§ Required work:
A) For each statement about the PETSc thread, answer yes or no and quote the words that settle it: (i) in serial, the error "Inserting a new nonzero at global row/column" was triggered; (ii) IGNORE_ZERO_ENTRIES had been set when MatSetValues tried to insert a zero value; (iii) the attached example was written in Fortran.
B) Pick up the PETSc thread after its last line and continue it.

§ Excerpt:
=-=-=-=-=
[petsc-users] 'Inserting a new nonzero' issue on a reassembled matrix in parallel

Thibaut Appel t.appel17 at imperial.ac.uk
Thu Oct 24 05:09:50 CDT 2019


Hi Matthew,

Thanks for having a look, your example runs just like mine in Fortran.

In serial, the value (0.0,0.0) was inserted whereas it shouldn't have.

In parallel, you'll see that an error "Inserting a new nonzero at global 
row/column" is triggered.

In both cases, MatSetValues tries to insert a zero value whereas 
IGNORE_ZERO_ENTRIES was set. That's what Barry is looking into, if I'm 
not mistaken.


Thibaut


On 24/10/2019 02:31, Matthew Knepley wrote:
> On Tue, Oct 22, 2019 at 1:37 PM Thibaut Appel 
> <t.appel17 at imperial.ac.uk <mailto:t.appel17 at imperial.ac.uk>> wrote:
>
>     Hi both,
>
>     Please find attached a tiny example (in Fortran, sorry Matthew)
>     that - I think - reproduces the problem we mentioned.
>
>     Let me know.
=-=-=-=-=
(Stored dataset items)
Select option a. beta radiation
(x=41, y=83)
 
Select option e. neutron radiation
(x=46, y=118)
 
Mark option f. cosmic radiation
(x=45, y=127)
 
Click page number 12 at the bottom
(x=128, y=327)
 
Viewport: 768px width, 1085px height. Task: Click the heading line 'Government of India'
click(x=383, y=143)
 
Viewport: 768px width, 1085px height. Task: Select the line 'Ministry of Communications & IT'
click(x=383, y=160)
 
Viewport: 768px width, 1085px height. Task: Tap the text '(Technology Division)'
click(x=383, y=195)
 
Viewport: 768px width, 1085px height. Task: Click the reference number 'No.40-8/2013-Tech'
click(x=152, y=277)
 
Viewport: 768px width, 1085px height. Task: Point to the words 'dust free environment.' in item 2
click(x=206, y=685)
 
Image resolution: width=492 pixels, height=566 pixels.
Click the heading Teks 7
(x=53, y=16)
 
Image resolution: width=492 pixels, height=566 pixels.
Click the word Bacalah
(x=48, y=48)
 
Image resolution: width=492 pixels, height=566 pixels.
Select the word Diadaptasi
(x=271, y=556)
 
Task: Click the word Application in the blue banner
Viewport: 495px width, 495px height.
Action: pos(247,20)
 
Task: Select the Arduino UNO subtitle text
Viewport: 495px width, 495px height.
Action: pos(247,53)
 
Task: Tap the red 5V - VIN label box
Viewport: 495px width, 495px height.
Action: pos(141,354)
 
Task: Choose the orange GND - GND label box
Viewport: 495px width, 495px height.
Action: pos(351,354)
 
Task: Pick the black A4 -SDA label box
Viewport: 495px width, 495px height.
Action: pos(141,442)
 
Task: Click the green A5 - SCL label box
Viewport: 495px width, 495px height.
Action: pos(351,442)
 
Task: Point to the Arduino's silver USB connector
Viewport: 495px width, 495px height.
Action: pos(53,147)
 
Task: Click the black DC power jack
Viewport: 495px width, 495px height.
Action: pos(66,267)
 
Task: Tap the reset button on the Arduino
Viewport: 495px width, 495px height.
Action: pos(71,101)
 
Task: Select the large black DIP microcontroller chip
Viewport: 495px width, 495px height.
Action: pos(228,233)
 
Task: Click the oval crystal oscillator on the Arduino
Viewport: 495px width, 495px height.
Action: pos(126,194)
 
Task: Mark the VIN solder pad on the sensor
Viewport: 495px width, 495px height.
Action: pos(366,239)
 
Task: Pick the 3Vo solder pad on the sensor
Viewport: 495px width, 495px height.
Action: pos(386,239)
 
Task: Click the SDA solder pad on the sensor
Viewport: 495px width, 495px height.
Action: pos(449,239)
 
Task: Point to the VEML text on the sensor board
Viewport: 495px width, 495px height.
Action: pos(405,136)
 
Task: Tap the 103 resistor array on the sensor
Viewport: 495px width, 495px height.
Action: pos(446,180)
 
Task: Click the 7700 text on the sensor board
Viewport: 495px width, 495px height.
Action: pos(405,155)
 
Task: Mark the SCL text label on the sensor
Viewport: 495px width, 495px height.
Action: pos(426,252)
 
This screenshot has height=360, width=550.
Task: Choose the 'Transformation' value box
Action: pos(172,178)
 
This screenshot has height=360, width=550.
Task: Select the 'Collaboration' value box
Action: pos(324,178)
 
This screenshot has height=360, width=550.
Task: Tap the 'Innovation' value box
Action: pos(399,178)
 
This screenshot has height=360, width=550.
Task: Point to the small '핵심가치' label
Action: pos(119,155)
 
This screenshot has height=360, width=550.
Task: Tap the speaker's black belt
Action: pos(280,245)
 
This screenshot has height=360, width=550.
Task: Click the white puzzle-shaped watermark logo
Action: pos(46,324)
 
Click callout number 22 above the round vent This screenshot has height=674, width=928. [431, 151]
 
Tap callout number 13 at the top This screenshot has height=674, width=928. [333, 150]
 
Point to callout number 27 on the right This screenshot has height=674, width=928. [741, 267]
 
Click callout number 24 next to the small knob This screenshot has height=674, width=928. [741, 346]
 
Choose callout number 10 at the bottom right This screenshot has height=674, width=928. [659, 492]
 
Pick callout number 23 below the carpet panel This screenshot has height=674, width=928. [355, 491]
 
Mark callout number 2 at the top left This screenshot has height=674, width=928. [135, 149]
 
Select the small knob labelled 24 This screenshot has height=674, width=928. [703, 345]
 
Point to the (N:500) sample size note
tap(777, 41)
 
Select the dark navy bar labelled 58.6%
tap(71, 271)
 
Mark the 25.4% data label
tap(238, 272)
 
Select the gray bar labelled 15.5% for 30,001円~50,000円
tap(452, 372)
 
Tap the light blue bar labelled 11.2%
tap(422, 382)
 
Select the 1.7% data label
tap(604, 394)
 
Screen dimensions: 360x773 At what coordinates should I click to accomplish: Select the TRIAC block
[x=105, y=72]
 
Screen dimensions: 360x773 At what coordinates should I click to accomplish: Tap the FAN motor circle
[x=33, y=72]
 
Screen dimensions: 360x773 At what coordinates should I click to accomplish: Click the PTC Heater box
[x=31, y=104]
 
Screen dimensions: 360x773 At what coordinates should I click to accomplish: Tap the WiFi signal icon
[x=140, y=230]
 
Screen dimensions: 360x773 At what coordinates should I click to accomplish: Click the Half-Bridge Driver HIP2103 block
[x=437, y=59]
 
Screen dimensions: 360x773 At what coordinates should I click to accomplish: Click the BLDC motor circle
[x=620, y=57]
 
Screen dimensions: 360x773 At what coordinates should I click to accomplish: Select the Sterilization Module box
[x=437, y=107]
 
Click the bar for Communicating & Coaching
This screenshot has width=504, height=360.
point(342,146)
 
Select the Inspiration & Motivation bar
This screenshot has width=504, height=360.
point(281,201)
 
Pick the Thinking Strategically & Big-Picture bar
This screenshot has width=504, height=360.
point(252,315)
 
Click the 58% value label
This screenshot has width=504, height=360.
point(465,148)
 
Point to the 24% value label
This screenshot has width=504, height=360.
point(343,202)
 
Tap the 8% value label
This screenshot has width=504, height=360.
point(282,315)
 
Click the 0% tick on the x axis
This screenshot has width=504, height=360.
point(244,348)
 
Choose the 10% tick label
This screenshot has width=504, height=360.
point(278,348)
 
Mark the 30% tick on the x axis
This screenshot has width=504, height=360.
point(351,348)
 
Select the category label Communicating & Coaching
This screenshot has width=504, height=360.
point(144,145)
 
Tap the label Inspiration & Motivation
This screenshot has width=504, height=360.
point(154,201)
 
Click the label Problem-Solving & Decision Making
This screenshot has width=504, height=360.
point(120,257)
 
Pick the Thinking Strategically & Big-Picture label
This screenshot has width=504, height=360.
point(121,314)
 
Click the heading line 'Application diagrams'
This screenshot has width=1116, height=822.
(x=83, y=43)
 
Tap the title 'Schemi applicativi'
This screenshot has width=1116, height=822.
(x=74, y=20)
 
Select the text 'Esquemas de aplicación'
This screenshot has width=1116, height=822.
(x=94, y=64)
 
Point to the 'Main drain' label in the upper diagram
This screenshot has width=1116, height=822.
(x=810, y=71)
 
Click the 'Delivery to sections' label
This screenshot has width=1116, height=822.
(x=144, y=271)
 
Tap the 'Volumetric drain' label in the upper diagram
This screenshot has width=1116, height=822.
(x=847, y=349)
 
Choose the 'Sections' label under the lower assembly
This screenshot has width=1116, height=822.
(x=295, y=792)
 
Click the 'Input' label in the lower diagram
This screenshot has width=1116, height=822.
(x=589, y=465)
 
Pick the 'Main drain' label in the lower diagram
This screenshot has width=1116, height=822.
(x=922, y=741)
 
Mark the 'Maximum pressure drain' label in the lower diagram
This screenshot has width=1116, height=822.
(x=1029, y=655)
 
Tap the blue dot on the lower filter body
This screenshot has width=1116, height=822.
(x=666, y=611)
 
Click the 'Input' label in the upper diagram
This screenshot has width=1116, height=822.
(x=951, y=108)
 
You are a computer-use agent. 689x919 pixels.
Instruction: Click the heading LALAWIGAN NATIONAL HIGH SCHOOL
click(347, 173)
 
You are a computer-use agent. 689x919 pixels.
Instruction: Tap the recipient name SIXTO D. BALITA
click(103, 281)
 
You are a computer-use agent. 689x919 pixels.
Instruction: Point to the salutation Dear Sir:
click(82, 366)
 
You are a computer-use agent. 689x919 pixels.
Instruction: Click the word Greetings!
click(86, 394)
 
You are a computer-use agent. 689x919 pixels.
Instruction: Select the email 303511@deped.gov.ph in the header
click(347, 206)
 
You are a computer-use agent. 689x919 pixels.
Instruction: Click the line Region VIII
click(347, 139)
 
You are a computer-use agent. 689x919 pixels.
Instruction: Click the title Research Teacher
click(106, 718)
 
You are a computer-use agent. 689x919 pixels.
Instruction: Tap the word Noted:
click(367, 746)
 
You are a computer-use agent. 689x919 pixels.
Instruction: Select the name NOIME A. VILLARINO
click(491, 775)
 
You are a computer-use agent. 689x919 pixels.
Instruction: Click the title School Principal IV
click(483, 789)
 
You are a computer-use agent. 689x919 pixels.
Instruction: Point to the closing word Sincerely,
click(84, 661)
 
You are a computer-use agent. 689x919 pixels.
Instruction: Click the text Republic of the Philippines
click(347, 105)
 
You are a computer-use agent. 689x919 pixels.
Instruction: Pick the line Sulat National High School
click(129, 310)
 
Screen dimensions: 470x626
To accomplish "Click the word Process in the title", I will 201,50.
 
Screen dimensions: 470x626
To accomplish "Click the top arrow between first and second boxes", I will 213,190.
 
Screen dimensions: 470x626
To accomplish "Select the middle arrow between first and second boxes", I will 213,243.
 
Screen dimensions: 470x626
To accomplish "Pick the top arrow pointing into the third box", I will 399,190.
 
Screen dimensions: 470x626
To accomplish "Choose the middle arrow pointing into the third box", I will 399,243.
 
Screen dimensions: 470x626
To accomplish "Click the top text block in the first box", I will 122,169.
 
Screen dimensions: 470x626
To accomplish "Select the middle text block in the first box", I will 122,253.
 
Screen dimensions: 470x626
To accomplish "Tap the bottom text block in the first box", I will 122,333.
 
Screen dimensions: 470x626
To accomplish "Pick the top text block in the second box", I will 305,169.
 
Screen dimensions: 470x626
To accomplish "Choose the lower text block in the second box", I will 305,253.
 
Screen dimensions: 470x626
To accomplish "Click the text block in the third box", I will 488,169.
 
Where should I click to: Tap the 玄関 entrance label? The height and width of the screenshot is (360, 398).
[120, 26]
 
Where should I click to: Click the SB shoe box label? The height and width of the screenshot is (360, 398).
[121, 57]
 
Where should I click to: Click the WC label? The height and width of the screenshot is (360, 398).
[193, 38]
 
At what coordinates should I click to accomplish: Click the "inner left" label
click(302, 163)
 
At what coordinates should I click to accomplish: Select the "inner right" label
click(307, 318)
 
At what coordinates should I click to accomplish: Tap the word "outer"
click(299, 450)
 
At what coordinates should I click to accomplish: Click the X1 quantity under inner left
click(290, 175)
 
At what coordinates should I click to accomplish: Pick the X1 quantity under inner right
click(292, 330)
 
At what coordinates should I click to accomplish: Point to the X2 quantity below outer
=-=-=-=-=
§ Answers to the exercises:
A)
(i) No: "In serial, the value (0.0,0.0) was inserted whereas it shouldn't have."
(ii) Yes: "In both cases, MatSetValues tries to insert a zero value whereas IGNORE_ZERO_ENTRIES was set."
(iii) Yes: "Please find attached a tiny example (in Fortran, sorry Matthew)"

B)
>
> Okay, I converted to C so I could understand, and it runs fine for me:
>
> master *:~/Downloads/tmp$ PETSC_ARCH=arch-master-complex-debug make main
>
> /PETSc3/petsc/bin/mpicc -o main.o -c -Wall -Wwrite-strings 
> -Wno-strict-aliasing -Wno-unknown-pragmas -fstack-protector 
> -Qunused-arguments -fvisibility=hidden -g3 
> -I/PETSc3/petsc/petsc-dev/include 
> -I/PETSc3/petsc/petsc-dev/arch-master-complex-debug/include 
> -I/PETSc3/petsc/include -I/opt/X11/include`pwd`/main.c
>
> /PETSc3/petsc/bin/mpicc -Wl,-multiply_defined,suppress 
> -Wl,-multiply_defined -Wl,suppress -Wl,-commons,use_dylibs 
> -Wl,-search_paths_first -Wl,-no_compact_unwind-Wall -Wwrite-strings 
> -Wno-strict-aliasing -Wno-unknown-pragmas -fstack-protector 
> -Qunused-arguments -fvisibility=hidden -g3-o main main.o 
> -Wl,-rpath,/PETSc3/petsc/petsc-dev/arch-master-complex-debug/lib 
> -L/PETSc3/petsc/petsc-dev/arch-master-complex-debug/lib 
> -Wl,-rpath,/PETSc3/petsc/petsc-dev/arch-master-complex-debug/lib 
> -L/PETSc3/petsc/petsc-dev/arch-master-complex-debug/lib 
> -Wl,-rpath,/PETSc3/petsc/lib -L/PETSc3/petsc/lib 
> -Wl,-rpath,/opt/X11/lib -L/opt/X11/lib 
> -Wl,-rpath,/usr/local/lib/gcc/x86_64-apple-darwin10.4.0/4.6.0 
> -L/usr/local/lib/gcc/x86_64-apple-darwin10.4.0/4.6.0 
> -Wl,-rpath,/usr/local/lib -L/usr/local/lib -lpetsc -lfftw3_mpi -lfftw3 
> -llapack -lblas -lhdf5hl_fortran -lhdf5_fortran -lhdf5_hl -lhdf5 
> -lchaco -lparmetis -lmetis -ltriangle -lz -lX11 -lctetgen -lstdc++ 
> -ldl -lmpichf90 -lpmpich -lmpich -lopa -lmpl -lpthread -lgfortran 
> -lgcc_s.10.5 -lstdc++ -ldl
>
> master *:~/Downloads/tmp$ ./main
>
> After first assembly:
>
> Mat Object: 1 MPI processes
>
> type: seqaij
>
> row 0: (0, 1. + 1. i)
>
> row 1: (1, 1. + 1. i)
>
> row 2: (2, 1. + 1. i)
>
> row 3: (3, 1. + 1. i)
>
> row 4: (4, 1. + 1. i)
>
> row 5: (5, 1. + 1. i)
>
> row 6: (6, 1. + 1. i)
>
> row 7: (7, 1. + 1. i)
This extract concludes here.